= EXERCISE =
Every line below from the one containing "Click the sigma totals button" through the one containing "Task: Open the tweet's 8:31 PM timestamp" is to be printed exactly, with the pictures omitted.

= TASK DATA =
==================================================

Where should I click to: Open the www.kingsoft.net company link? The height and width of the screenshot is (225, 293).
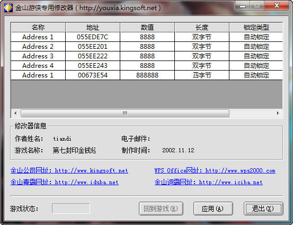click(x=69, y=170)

==================================================

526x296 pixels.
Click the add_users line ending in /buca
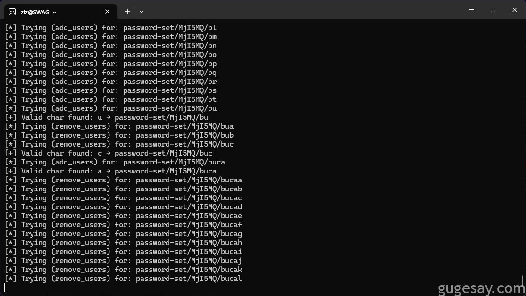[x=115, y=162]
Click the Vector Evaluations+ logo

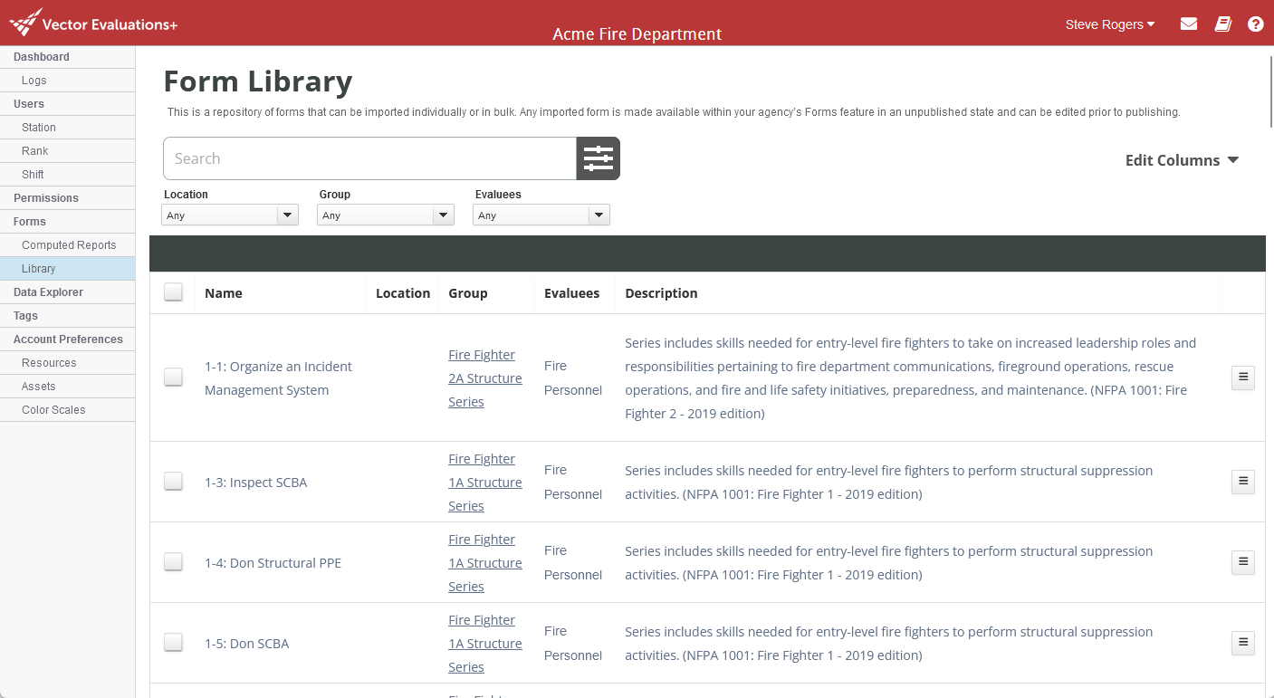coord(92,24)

==================================================

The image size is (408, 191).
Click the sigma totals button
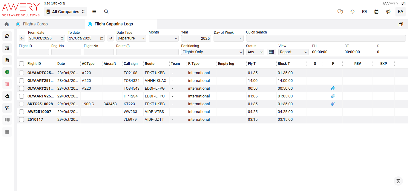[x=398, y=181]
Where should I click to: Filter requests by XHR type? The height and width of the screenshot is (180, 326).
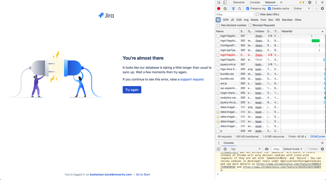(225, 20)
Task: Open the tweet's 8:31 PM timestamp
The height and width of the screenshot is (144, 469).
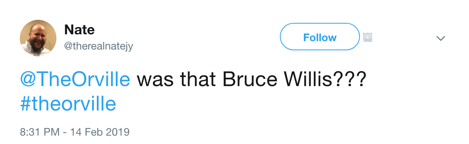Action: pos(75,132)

==================================================

= FINISHED TASK =
Click the sigma totals button
[x=398, y=181]
Where should I click to: Filter requests by XHR type? The height and width of the screenshot is (180, 326).
(225, 20)
Task: Open the tweet's 8:31 PM timestamp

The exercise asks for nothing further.